───── Information given
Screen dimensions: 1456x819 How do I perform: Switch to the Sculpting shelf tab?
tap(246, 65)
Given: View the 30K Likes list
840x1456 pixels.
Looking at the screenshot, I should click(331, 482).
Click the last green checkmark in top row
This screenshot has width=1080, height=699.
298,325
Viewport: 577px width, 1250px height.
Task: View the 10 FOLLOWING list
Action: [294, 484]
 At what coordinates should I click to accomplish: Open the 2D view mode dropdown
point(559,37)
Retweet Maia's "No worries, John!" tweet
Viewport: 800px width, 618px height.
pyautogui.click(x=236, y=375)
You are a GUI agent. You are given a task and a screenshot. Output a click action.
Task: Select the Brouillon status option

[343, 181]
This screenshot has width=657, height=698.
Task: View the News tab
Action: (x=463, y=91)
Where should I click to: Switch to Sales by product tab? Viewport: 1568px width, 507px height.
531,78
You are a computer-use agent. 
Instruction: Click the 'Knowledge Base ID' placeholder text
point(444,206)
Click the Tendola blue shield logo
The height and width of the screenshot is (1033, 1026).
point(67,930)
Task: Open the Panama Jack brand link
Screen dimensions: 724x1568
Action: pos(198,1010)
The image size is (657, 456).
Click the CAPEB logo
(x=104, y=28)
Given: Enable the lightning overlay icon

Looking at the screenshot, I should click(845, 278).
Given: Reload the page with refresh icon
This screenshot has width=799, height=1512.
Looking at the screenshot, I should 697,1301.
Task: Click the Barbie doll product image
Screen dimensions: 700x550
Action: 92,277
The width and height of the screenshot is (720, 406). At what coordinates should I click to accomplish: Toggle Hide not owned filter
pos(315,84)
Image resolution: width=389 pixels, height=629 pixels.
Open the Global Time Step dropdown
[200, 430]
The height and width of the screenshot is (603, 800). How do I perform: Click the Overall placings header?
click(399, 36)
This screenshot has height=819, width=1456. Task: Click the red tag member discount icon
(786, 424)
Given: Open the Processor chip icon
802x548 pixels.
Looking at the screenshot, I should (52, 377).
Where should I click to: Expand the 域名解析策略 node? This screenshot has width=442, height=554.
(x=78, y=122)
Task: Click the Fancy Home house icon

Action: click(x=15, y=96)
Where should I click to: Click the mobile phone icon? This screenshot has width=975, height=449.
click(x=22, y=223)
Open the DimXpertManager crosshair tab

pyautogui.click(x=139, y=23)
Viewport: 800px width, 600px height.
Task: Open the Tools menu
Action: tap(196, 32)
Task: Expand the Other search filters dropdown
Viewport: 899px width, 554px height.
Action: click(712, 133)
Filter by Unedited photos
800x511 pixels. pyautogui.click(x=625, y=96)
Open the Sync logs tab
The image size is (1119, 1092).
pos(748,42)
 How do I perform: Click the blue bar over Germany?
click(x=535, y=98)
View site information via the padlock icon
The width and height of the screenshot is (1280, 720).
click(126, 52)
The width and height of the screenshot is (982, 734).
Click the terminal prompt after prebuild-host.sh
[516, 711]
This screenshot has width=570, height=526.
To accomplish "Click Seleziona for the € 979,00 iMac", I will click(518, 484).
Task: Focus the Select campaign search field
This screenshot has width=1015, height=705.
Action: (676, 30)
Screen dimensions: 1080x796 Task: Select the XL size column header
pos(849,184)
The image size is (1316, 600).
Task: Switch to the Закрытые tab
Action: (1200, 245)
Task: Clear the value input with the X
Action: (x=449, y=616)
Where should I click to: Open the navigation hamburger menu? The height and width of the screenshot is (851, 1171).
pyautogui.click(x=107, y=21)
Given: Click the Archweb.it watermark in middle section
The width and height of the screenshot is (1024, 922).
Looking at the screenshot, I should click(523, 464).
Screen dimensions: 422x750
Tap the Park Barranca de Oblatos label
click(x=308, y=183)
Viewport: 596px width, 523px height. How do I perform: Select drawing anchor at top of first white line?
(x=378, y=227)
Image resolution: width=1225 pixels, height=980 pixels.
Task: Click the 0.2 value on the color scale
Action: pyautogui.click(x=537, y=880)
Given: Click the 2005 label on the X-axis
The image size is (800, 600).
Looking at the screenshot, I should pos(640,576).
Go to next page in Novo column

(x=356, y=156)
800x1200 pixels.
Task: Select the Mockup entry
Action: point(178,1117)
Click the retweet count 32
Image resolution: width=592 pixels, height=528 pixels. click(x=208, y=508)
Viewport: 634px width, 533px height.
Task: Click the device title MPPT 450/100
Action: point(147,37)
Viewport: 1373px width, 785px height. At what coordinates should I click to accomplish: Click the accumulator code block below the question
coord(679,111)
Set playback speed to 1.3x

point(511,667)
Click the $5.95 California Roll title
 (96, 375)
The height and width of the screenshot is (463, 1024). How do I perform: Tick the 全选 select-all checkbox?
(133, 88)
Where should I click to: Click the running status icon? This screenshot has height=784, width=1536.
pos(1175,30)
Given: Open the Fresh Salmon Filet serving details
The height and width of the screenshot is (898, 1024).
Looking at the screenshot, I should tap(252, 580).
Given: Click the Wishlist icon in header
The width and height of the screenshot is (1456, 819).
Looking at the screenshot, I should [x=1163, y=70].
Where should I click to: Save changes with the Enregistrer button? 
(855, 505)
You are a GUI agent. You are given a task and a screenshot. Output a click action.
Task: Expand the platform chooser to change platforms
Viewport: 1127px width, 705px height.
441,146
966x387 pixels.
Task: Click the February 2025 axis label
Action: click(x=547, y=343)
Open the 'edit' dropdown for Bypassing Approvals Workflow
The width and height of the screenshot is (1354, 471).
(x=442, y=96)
──────────
| Goal of the exercise |
All lines above from the one holding "Where should I click to: Click the mobile" to the one holding "View site information via the padlock icon", inclusive, are to be copied exactly; no other line is wanted.

| Exercise answer |
Where should I click to: Click the mobile phone icon? This screenshot has width=975, height=449.
click(x=22, y=223)
Open the DimXpertManager crosshair tab

pyautogui.click(x=139, y=23)
Viewport: 800px width, 600px height.
Task: Open the Tools menu
Action: tap(196, 32)
Task: Expand the Other search filters dropdown
Viewport: 899px width, 554px height.
Action: click(712, 133)
Filter by Unedited photos
800x511 pixels. pyautogui.click(x=625, y=96)
Open the Sync logs tab
The image size is (1119, 1092).
pos(748,42)
 How do I perform: Click the blue bar over Germany?
click(x=535, y=98)
View site information via the padlock icon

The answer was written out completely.